SAN FRANCISCO — A competition offering $10,500 in prizes for rocket engines designed for 3-D-printing was announced March 8 at the South by Southwest conference in Austin, Texas. All entries are due June 1 and a winner is scheduled to be announced July 1.
Through the 3D Rocket Engine Design Challenge, the nonprofit DIYROCKETs has joined forces with venture capital-backed startup Sunglass to hold a competition that promises $5,000 to the team that produces the best engine through an open source collaboration, $2,500 for the top design offered by a student team and $2,500 for the most collaborative project. In addition, the 3-D-printing company Shapeways has pledged a total of $500 in 3-D-printing services for the top two designs.
DIYROCKET of Mountain View, Calif., and Sunglass of San Francisco and New Delhi established the competition to spur innovation in 3-D-printing and to promote dramatic reductions in the cost of space technology, said Darlene Damm, co-founder and co-president of DIYROCKETS. When DIYROCKETS founders noticed rocket engine components built on 3-D-printers appearing on YouTube in 2012, they conceived of the competition as a way to encourage innovation. The 3D Rocket Engine Design Challenge is likely to be the first of several competitions designed to promote collaborative, open source efforts to produce innovative space technology, Damm said.
Sunglass, a company formed in 2011, is sponsoring the competition and offering participants free use of Web-based tools that enable large teams of designers, architects and engineers working in various remote locations to share ideas, track multiple changes in designs and offer each other feedback in a centralized, cloud-based environment, said Sunglass Chief Executive Kaustuv DeBiswas.
DeBiswas and Nitin Rao, who met while studying at the Massachusetts Institute of Technology, founded Sunglass to “open the doors to large-scale collaborations,” DeBiswas said. Investors provided Sunglass with $1.7 million in seed funding in 2012.

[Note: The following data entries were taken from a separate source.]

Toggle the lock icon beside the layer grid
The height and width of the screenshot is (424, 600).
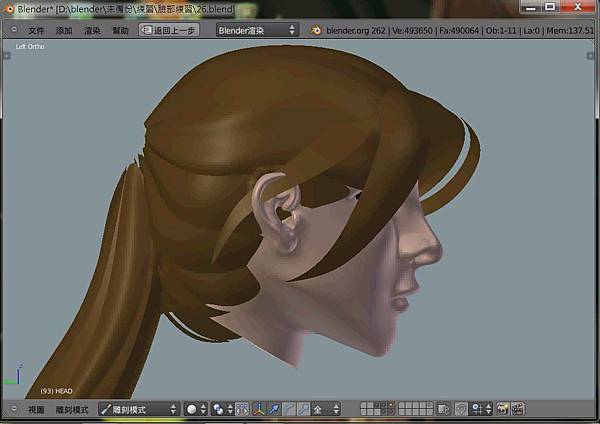pyautogui.click(x=443, y=409)
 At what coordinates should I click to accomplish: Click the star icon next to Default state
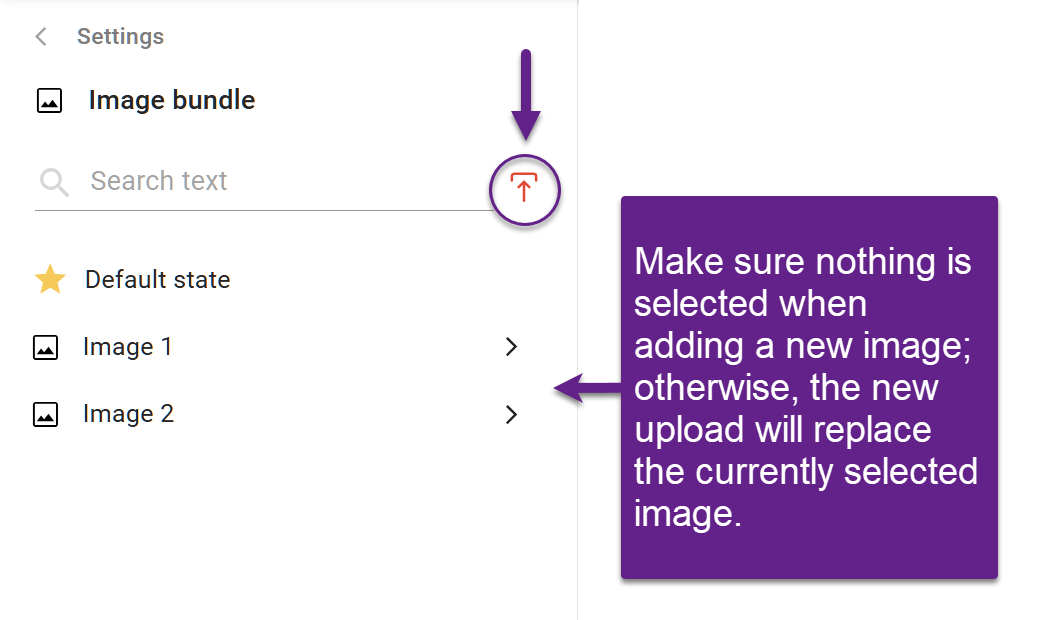(x=48, y=280)
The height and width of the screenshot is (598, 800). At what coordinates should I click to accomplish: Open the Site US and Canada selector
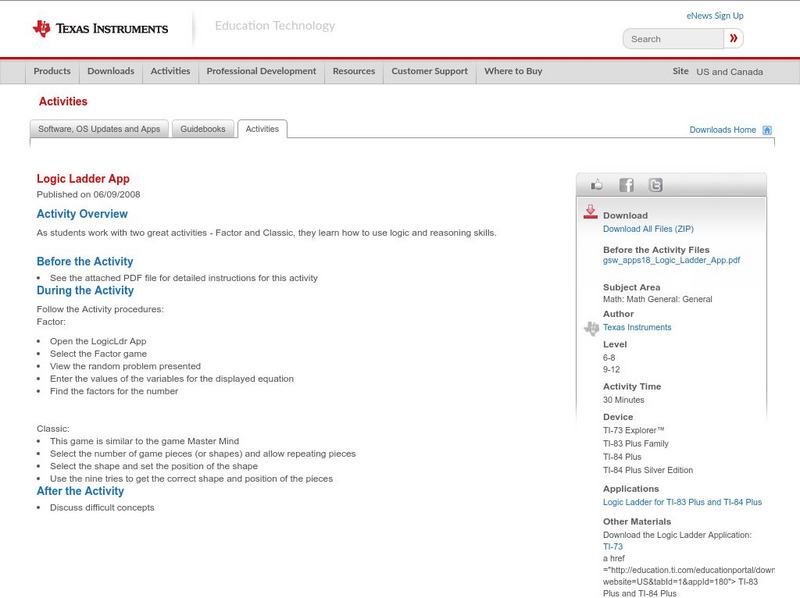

Although the entire roster of judges for the 3D Rocket Engine Design Challenge has not yet been announced, the panel will include representatives from NASA and the Massachusetts Institute of Technology as well as entrepreneur Dean Kamen, who invented technology used in the Segway electric personal transporter, and Angelo Vermeulen, an artist, author and scientist.
NASA, Now in 3-D
The competition is the latest evidence of the growing interest in using 3-D-printing, also known as additive manufacturing, to produce space technology, said John Vickers, manager of NASA’s National Center for Advanced Manufacturing at NASA Marshall Space Flight Center in Huntsville, Ala. The idea of digitally transmitting the blueprint for a design to a device that can manufacture it out of plastic, metal or other materials offers the promise of making spaceflight hardware lighter, less expensive and more durable, Vickers said.
Engineers at NASA’s Marshall, for example, are using high-power lasers to melt fine metal powder to form intricate components of the heavy-lift Space Launch System’s liquid hydrogen fueled core stage RS-25 engines and upper-stage J-2X engines. The process, which is similar to 3-D-printing and known as selective laser melting, is designed to reduce manufacturing costs while building hardware that is more durable, lighter weight and less expensive than systems comprised of multiple components welded together.
Eventually, additive printing could enable engineers to reduce the number of components included in an injector for a liquid-fueled rocket engine from 300 parts to one, Vickers said. “Just imagine how going from 300 parts to one would decrease the processing and inspection required,” he added.
Additive printing may offer even more dramatic contributions to deep-space exploration missions, Vickers said. As NASA sends spacecraft farther from Earth, routine resupply flights are likely to become impossible. With additive printing, spaceflight crews may be able to produce their own supplies and repair parts, Vickers said.